Other municipalities ended their contracts after the GOV at the time. Jerry Brown signed SB 54. But then Glendale’s political chief, Robert Castro, did not oppose the law. At the time, the mayor warned that he would curb contracts to maintain good relations with federal authorities.
In a statement Sunday, the city argued that the agreement was governed by state law.
“Nevertheless, despite the transparency and protections that the city has supported, the city recognizes that its public’s perception of the ice contract – no matter how limited or carefully controlled, regardless of goodness – has become divisive,” the city said.
The city said termination of the contract would make it difficult for some families to visit people detained on the ice.
Sarah Houston, an immigration lawyer for the Immigration Defence Corps Legal Center, raised the issue at a city council meeting after learning that a client in Glendale would be without food for nine hours and was scheduled to be moved to multiple facilities. She wondered if Glendale was complying with a decades-old agreement that violated SB 54, but council officials defended the decision.
“After the horrific attacks and violations this weekend, it’s even more important that our local community stand together to protect our immigrant brothers and sisters, as intended by California’s Values Act,” she said after the city’s announcement.
Glendale has held at least 82 individuals for ICE since January, according to Andrés Kwon, a senior policy advisor to the American Civil Liberties Union in Southern California.

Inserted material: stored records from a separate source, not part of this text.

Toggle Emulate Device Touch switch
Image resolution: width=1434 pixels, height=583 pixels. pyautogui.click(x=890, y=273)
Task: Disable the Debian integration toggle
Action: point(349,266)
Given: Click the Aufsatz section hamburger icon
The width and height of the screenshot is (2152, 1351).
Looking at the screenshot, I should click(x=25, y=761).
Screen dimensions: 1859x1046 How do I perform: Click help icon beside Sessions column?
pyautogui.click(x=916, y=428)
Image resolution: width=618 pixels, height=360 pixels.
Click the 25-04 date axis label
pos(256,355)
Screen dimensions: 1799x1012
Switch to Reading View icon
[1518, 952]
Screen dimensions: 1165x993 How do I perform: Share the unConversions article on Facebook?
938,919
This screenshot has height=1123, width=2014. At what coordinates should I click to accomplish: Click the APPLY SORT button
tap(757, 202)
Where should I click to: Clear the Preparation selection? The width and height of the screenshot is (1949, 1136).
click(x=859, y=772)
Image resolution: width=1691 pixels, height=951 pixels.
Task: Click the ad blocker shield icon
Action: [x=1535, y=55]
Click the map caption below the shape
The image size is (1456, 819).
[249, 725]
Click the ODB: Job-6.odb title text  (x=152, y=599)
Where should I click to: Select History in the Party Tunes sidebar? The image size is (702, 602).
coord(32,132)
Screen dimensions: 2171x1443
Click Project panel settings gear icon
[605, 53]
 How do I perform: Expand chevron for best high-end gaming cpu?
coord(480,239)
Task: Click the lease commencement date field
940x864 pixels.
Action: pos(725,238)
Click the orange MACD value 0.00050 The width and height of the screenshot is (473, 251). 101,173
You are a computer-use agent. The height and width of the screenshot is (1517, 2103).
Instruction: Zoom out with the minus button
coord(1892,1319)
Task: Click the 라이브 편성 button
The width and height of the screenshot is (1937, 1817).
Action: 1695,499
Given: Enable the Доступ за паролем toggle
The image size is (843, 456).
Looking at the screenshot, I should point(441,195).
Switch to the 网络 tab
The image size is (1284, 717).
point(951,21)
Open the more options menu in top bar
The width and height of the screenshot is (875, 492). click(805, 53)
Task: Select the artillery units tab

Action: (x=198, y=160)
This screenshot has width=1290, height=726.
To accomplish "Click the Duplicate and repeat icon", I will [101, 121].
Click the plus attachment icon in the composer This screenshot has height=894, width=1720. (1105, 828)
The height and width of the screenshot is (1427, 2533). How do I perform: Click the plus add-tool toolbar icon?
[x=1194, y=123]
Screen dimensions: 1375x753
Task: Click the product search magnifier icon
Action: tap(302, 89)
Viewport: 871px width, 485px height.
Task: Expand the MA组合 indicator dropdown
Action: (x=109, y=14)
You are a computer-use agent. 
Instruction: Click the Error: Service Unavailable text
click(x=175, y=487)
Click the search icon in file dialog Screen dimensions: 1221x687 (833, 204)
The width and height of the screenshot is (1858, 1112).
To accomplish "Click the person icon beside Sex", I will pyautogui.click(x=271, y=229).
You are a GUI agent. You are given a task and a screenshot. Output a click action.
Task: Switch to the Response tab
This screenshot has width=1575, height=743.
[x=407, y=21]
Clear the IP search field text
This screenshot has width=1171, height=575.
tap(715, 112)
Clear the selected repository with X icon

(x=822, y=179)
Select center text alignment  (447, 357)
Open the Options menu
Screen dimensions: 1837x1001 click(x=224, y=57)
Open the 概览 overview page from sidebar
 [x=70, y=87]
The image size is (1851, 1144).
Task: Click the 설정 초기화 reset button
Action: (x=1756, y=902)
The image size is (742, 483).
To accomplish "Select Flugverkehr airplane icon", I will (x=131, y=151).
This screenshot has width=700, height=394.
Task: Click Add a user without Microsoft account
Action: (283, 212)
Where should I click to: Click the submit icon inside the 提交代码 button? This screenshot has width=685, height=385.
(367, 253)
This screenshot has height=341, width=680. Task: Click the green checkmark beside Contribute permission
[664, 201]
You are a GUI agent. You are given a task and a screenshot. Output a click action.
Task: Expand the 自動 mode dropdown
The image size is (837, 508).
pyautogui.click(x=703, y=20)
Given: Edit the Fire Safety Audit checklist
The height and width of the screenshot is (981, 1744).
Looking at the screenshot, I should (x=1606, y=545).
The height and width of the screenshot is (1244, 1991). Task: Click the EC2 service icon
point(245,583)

“With the population of immigrants is more than 50%, the city of Glendale should be a beacon of immigration rights,” Kwon said. “When we witnessed masked ice and federal agents lure Angelenos, locking up the whole family in the basement and separating the family, how did the city of Glendale ensure that Angelenos, which he had for the ice, was unconstitutional and not in detention?”
Amigos Unidos for Immigrant Justice, a Glendale immigration rights advocacy group, said in a statement that termination of the contract was the city’s “right step towards rebuilding the trust.”
“As we move forward, Glendale is our home, our community and our responsibility. We have a deep faith in protecting what makes Glendale stronger: a commitment to fairness, compassion and civic integrity,” the group said.